The first rule Holden and I ever made was to answer each other's calls. Always. It was a rule forged in blood and desperation on the rain-slicked streets of Chicago when we were nothing but kids with empty stomachs and fists full of ambition. So when my husband' s phone went to voicemail for the fifth time on the anniversary of our son's death, I knew he wasn't just busy. He was with someone else.
Every year, on this day, we shut out the world. No deals, no meetings, no calls. We' d drive the two hours north to the lakeside cabin, the one we bought with our first clean million. It was our sanctuary, the quiet, consecrated ground where we allowed ourselves to grieve for the son we never got to hold. We' d light a single white candle, sit on the worn wooden porch, and we wouldn' t speak until the sun dipped below the horizon, painting the water in strokes of orange and purple.
It was our ritual. A silent promise that even in the suffocating silence of our loss, we were never alone. We had each other.
That morning, I woke up alone in our king-sized bed, the sheets on his side cold and undisturbed. A knot of ice formed in my stomach. By noon, with no word, the ice began to splinter. By three, it was a shard pressing against my lungs.
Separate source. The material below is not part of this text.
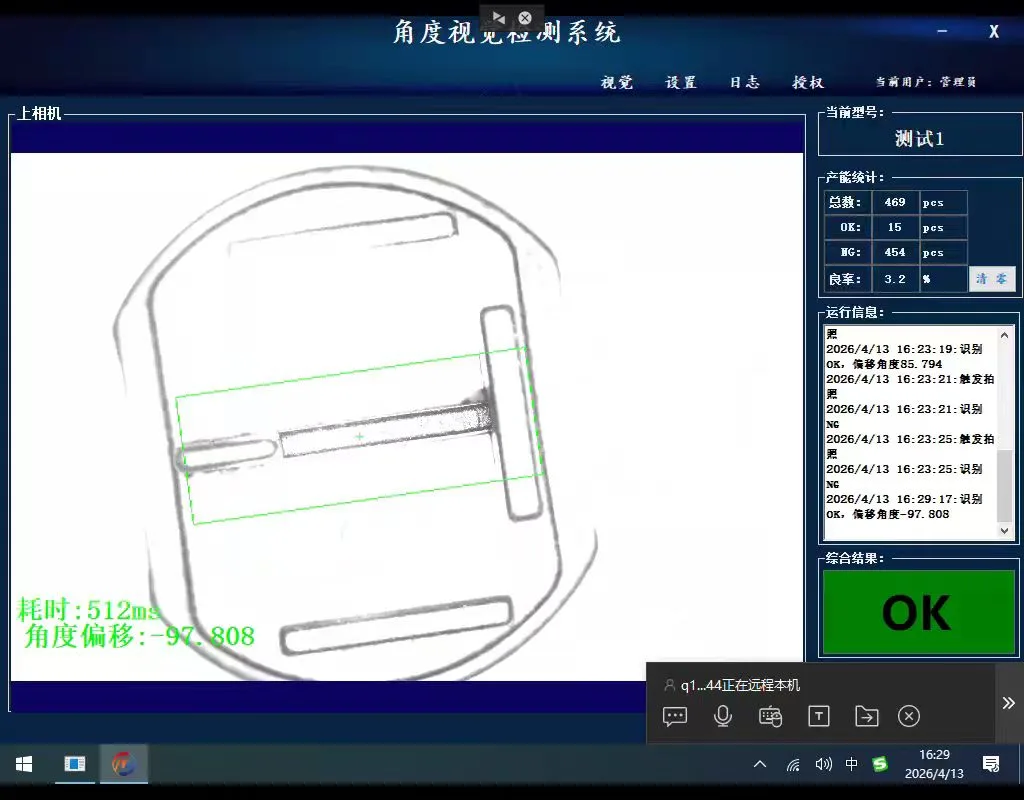Open the file transfer folder icon
The height and width of the screenshot is (800, 1024).
click(867, 716)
I remember him, years ago, shielding me from a rival' s blade. The steel bit deep into his back, a wound that would leave a permanent, jagged scar. He' d collapsed on top of me, his blood warm against my cheek, and whispered, "I'm here, Ivy. I'm always here." He had been. For twenty years, Holden Trevino was the one constant in a life defined by chaos. He was my partner, my strategist, the architect of the empire we built from nothing.
Now, he was just... gone.
"Leo," I said into my phone, my voice dangerously calm. "Track Holden's car. Now."
There was no hesitation. "On it, boss."
The GPS pinged less than a minute later. My blood ran cold. He was at the cabin. He' d gone without me.
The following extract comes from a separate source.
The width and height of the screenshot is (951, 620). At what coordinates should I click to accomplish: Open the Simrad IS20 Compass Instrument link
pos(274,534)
The drive was a blur of bare winter trees and gray sky. My men, a silent convoy of black SUVs, flanked my car. They knew without asking. They knew what day it was, and they knew the look in my eyes. It was the same look I got before a hostile takeover, before I broke a man for betraying us. It was the look of a queen preparing for war.
We pulled up to the long gravel driveway, the tires crunching like bones. I saw his black sedan parked near the porch. But there was another car, a cheap, beat-up compact, parked beside it. It was so out of place against the rustic elegance of the cabin it felt like a deliberate insult.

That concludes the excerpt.